Même aux apatrides, il faut donc un pays. Au fil des années, après tant de voyages, de vies écartelées, une ici, à Paris, comme professeur et une autre là-bas, celle des souvenirs, à la fois de l’écriture et de la nostalgie, Gürsel l’aura tout simplement créé. Son pays, c’est son œuvre, dont il dit aujourd’hui tristement : « Ma fille ne me lit pas. » Et, pourtant, il y a là assez d’histoires, de paysages, d’errances, de départs et d’exils pour y choisir sa demeure ou y rester, comme une malle, en français, on dit « en souffrance ». Si un jour, en plus des ponts au-dessus du Bosphore, un géant devait relier les deux rives, l’Europe à la lointaine Asie, il faudrait penser à lui. Car c’est encore, ce matin-là, un solide gaillard, fort et délicat, qui pourrait bien jouer le dieu du passage. Alors, Les Lapins du commandant serviraient de fondations, Le Dernier Tramway relierait les deux rives, Un long été à Istanbul accompagnerait notre promenade et chaque page écrite, nouvelles, essais, romans de Gürsel prendrait place à l’endroit où il n’y avait rien qu’un bras de mer de vieilles rancœurs et d’incompréhensions.
Lui qui lit le français, que pense-t-il de cette traduction des Filles d’Allah ? « En Turquie, répond Gürsel, je suis plutôt considéré comme un styliste. Mais, dans cette version française, les éditeurs ont pris la décision d’adapter le texte pour que les références au Coran soient plus compréhensibles. » Vieux tropisme des langues et des nations : toujours réduire l’étrangeté de l’autre.

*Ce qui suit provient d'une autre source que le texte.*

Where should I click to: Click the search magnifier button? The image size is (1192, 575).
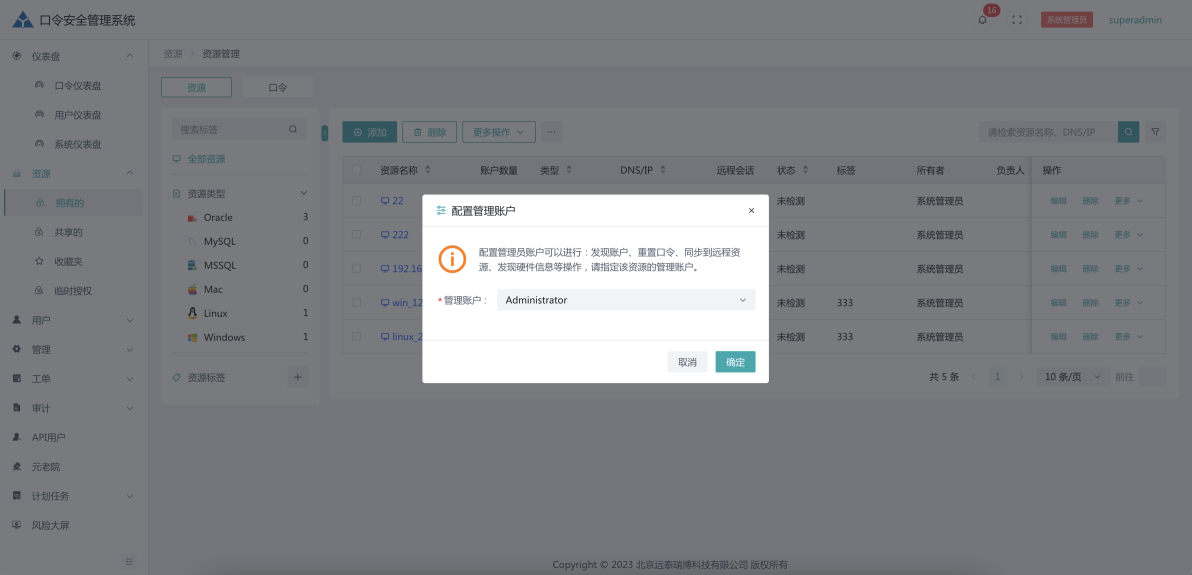[1128, 132]
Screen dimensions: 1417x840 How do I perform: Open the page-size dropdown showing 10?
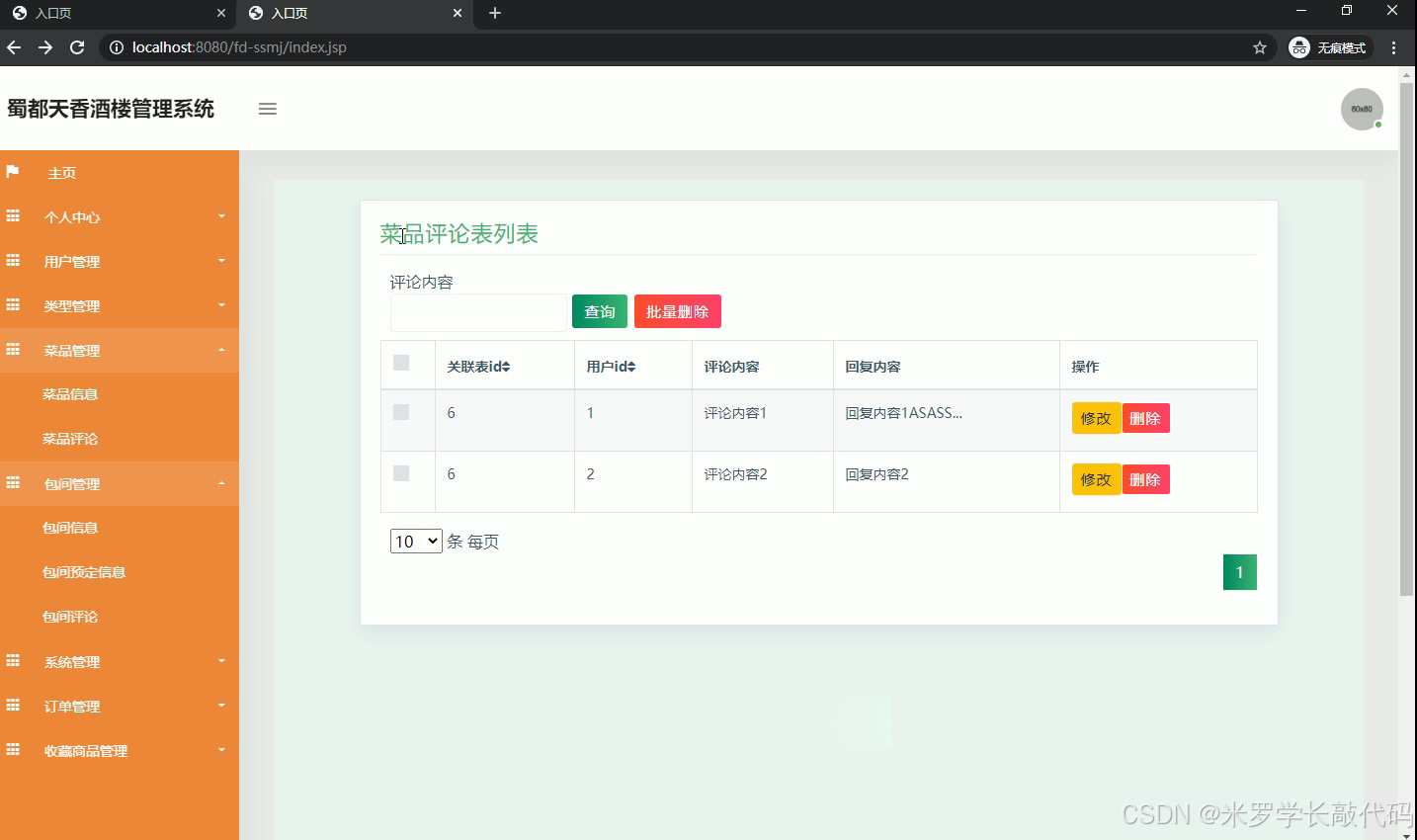click(415, 541)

Maintenant, au sixième étage de la rue de la Santé, le ciel s’est rembruni. Devant une cafetière à pressoir, l’écrivain des ombres, de la dérive, du vieux rêve bohème et de la solitude triture le chapelet que lui a légué son grand-père. Je m’interroge : les souvenirs de l’enfance, lorsque l’islam n’était pour lui qu’un chant, des histoires, légendes et poèmes, toute cette mémoire excavée de ses premières peurs l’aurait-elle rappelé à la foi ? Gürsel en fils des Lumières, laïque et malicieux, répond en ouvrant une boîte de cigares : « Oh non ! Le chapelet, c’est pour ne pas fumer. »

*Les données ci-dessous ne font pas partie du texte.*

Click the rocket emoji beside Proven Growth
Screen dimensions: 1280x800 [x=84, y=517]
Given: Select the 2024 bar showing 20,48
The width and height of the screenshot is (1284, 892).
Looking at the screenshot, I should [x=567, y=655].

Alors, sans égard pour la vérité, juste comme ça, pour jouer, je lui demande : « Mais, au fait, dans Les Filles d’Allah, le bras que votre grand-père a perdu pendant la Grande Guerre, l’a-t-il vraiment perdu ? Et les carnets écrits pendant le siège de Médine, les a-t-il vraiment écrits ? » Jetant courageusement un trouble de fiction sur Dieu, le monde, les prophètes, la vie tout entière, jusqu’à notre rencontre, le romancier et sa ruse confessent tous les deux : « Non, les carnets et le bras, je les ai inventés. »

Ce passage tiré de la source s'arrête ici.